I especially agree with the Border Collie appraisal - my favourite breed of dog without a doubt (if my missus reads this she'll no doubt say that that's because my own attitudes align with the statement ).


----------



## Rich Parsons (Jul 4, 2007)

Sukerkin said:


> ROFL!
> 
> I especially agree with the Border Collie appraisal - my favourite breed of dog without a doubt (if my missus reads this she'll no doubt say that that's because my own attitudes align with the statement ).




Yes the Border Collie and the cat one made me laugh.


----------



## MA-Caver (Jul 4, 2007)

The Lab was spot on for sure.

(get it? *Spot* ... get it huh? huh?
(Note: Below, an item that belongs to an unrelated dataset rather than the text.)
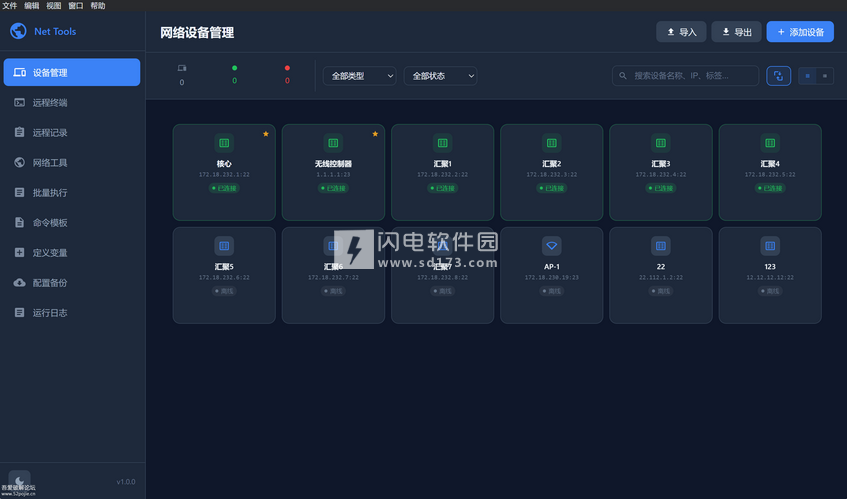Expand the 全部状态 status filter dropdown
This screenshot has height=499, width=847.
coord(440,75)
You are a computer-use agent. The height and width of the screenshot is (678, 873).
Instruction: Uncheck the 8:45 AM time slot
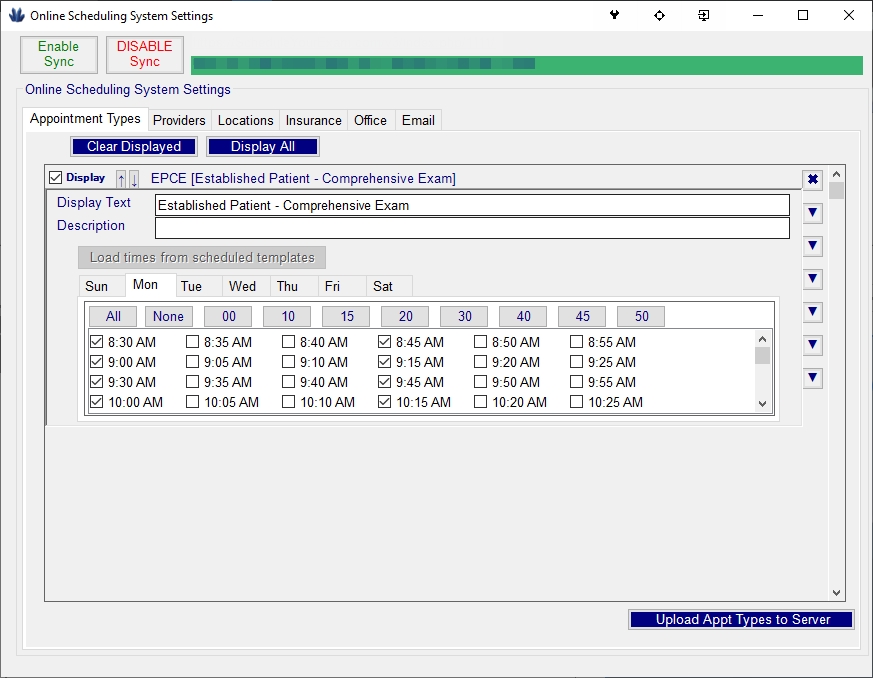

Heh heh heh )


----------



## Rich Parsons (Jul 4, 2007)

MA-Caver said:


> The Lab was spot on for sure.
> 
> (get it? *Spot* ... get it huh? huh? Heh heh heh )



Hmmm, For a moment I thought you were talking about a Damnation. You know those dogs that are in pictures with fire trucks.


----------



## MA-Caver (Jul 4, 2007)

Rich Parsons said:


> Hmmm, For a moment I thought you were talking about a Damnation. You know those dogs that are in pictures with fire trucks.



Hmm, _Firetrucks... fire-trucks_... uhh... OH!! you mean like on the Beer Wagon and those big horses??


----------



## Rich Parsons (Jul 4, 2007)

MA-Caver said:


> Hmm, _Firetrucks... fire-trucks_... uhh... OH!! you mean like on the Beer Wagon and those big horses??



Beer Wagons are cool. Just a note from History channel and beer special there are over 2800 breweries in the USA. It was President Jimmy Carter that lifted the restriction on home brewing in the late 1970's. 

As to those big horses. They are strong. They do not know their strength. I was helping a friend and ferrier and this Clydsdale decided he was going to move. I tried to stop and guide him. (* Yeah right *). I realized he was going to pin me against the fence in the barn. The upper rail was down for entrance. So I jumped up and with my hands on his rump he just pushed me out. The (Adult) grand daughter of the ferrier thought it was funny that I jumped up and hovered out. I told her she could laugh but I was still able to walk.


----------



## Lynne (Jul 8, 2007)

Cute.


----------